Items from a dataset
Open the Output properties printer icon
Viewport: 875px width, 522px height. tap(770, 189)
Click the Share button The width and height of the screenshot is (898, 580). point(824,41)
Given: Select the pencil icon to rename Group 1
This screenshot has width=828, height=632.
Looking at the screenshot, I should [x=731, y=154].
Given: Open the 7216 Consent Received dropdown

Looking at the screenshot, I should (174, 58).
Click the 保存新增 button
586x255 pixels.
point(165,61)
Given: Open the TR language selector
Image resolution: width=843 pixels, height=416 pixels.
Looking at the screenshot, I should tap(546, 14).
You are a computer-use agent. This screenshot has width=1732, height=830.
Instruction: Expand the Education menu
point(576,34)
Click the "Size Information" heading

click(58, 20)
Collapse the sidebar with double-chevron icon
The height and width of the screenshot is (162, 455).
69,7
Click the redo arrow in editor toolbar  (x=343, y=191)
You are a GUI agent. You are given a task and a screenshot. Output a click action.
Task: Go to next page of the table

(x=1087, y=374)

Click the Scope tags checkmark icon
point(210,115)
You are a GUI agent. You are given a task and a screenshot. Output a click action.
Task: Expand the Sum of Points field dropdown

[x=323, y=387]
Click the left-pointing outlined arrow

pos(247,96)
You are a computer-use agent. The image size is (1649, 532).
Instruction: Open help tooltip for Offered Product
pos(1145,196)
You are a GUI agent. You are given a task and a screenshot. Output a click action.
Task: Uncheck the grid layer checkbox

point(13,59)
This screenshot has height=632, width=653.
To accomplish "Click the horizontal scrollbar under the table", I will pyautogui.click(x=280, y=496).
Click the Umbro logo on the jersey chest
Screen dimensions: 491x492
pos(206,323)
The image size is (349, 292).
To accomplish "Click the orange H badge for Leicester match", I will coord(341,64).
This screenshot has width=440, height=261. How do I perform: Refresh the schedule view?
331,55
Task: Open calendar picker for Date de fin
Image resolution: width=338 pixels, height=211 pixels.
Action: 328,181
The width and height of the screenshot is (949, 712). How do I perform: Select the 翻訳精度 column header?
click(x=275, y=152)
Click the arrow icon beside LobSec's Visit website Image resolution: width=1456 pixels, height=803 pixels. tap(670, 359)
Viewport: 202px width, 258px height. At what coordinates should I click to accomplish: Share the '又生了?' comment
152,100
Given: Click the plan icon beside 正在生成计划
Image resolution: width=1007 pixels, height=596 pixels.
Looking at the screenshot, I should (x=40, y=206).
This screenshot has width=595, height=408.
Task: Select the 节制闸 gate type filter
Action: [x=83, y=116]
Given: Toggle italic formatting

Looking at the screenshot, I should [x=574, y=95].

## [AIM OF THE EXERCISE]
Set down the data once more, word for word.

## [RESPONSE TO THE EXERCISE]
Open the Output properties printer icon
Viewport: 875px width, 522px height. tap(770, 189)
Click the Share button The width and height of the screenshot is (898, 580). point(824,41)
Given: Select the pencil icon to rename Group 1
This screenshot has width=828, height=632.
Looking at the screenshot, I should [x=731, y=154].
Given: Open the 7216 Consent Received dropdown

Looking at the screenshot, I should (174, 58).
Click the 保存新增 button
586x255 pixels.
point(165,61)
Given: Open the TR language selector
Image resolution: width=843 pixels, height=416 pixels.
Looking at the screenshot, I should tap(546, 14).
You are a computer-use agent. This screenshot has width=1732, height=830.
Instruction: Expand the Education menu
point(576,34)
Click the "Size Information" heading

click(58, 20)
Collapse the sidebar with double-chevron icon
The height and width of the screenshot is (162, 455).
69,7
Click the redo arrow in editor toolbar  (x=343, y=191)
You are a GUI agent. You are given a task and a screenshot. Output a click action.
Task: Go to next page of the table

(x=1087, y=374)

Click the Scope tags checkmark icon
point(210,115)
You are a GUI agent. You are given a task and a screenshot. Output a click action.
Task: Expand the Sum of Points field dropdown

[x=323, y=387]
Click the left-pointing outlined arrow

pos(247,96)
You are a computer-use agent. The image size is (1649, 532).
Instruction: Open help tooltip for Offered Product
pos(1145,196)
You are a GUI agent. You are given a task and a screenshot. Output a click action.
Task: Uncheck the grid layer checkbox

point(13,59)
This screenshot has height=632, width=653.
To accomplish "Click the horizontal scrollbar under the table", I will pyautogui.click(x=280, y=496).
Click the Umbro logo on the jersey chest
Screen dimensions: 491x492
pos(206,323)
The image size is (349, 292).
To accomplish "Click the orange H badge for Leicester match", I will coord(341,64).
This screenshot has width=440, height=261. How do I perform: Refresh the schedule view?
331,55
Task: Open calendar picker for Date de fin
Image resolution: width=338 pixels, height=211 pixels.
Action: 328,181
The width and height of the screenshot is (949, 712). How do I perform: Select the 翻訳精度 column header?
click(x=275, y=152)
Click the arrow icon beside LobSec's Visit website Image resolution: width=1456 pixels, height=803 pixels. tap(670, 359)
Viewport: 202px width, 258px height. At what coordinates should I click to accomplish: Share the '又生了?' comment
152,100
Given: Click the plan icon beside 正在生成计划
Image resolution: width=1007 pixels, height=596 pixels.
Looking at the screenshot, I should (x=40, y=206).
This screenshot has width=595, height=408.
Task: Select the 节制闸 gate type filter
Action: [x=83, y=116]
Given: Toggle italic formatting

Looking at the screenshot, I should [x=574, y=95].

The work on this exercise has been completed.